__Exercise objective__: Search the listing below for the word "logo", and copy every line in which it turns up.

__Input for this task__:
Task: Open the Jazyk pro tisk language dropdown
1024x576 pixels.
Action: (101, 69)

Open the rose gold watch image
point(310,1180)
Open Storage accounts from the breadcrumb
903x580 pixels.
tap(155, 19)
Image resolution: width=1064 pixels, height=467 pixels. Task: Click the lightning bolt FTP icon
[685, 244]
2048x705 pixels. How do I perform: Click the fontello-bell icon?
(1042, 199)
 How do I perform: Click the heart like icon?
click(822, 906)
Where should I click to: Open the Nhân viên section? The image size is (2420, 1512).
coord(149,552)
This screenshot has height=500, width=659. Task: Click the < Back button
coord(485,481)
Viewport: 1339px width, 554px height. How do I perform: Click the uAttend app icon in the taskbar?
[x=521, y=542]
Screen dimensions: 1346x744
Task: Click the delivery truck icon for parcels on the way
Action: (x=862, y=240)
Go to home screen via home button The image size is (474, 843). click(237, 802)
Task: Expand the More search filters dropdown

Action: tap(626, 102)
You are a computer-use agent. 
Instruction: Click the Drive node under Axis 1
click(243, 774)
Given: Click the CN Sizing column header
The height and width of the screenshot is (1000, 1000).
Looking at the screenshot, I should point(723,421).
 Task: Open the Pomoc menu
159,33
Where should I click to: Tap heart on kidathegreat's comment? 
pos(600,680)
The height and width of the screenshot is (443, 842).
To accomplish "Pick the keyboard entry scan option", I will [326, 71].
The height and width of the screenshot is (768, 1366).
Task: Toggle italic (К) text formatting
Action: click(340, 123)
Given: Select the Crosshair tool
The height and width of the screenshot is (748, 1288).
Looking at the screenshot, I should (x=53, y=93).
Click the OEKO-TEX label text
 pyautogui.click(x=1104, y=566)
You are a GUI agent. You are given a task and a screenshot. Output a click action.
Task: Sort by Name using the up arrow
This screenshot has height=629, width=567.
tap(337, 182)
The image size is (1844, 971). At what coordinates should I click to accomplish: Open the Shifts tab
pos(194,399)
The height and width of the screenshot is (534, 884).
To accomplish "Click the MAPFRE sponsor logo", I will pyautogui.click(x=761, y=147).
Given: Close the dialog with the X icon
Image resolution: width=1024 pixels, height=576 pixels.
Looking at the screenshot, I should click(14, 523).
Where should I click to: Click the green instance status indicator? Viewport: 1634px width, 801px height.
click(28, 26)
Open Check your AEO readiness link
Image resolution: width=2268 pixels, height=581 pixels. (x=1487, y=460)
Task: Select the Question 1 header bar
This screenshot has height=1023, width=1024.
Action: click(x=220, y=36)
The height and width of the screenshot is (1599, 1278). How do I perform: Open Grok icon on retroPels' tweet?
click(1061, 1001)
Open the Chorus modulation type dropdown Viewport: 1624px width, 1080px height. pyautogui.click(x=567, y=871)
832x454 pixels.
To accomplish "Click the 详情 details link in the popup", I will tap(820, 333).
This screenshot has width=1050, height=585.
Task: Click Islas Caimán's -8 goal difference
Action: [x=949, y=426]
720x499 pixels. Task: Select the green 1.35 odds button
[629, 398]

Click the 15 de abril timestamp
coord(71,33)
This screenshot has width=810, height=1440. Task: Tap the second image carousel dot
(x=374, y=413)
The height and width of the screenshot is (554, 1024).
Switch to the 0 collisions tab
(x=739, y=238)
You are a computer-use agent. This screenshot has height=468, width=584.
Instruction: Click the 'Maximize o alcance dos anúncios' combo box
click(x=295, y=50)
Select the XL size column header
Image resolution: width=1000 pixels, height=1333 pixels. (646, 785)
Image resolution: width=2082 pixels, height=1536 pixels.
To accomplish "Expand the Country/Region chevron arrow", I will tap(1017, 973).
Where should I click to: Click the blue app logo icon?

__Response to the task__:
To accomplish "Click the MAPFRE sponsor logo", I will pyautogui.click(x=761, y=147).
Where should I click to: Click the blue app logo icon?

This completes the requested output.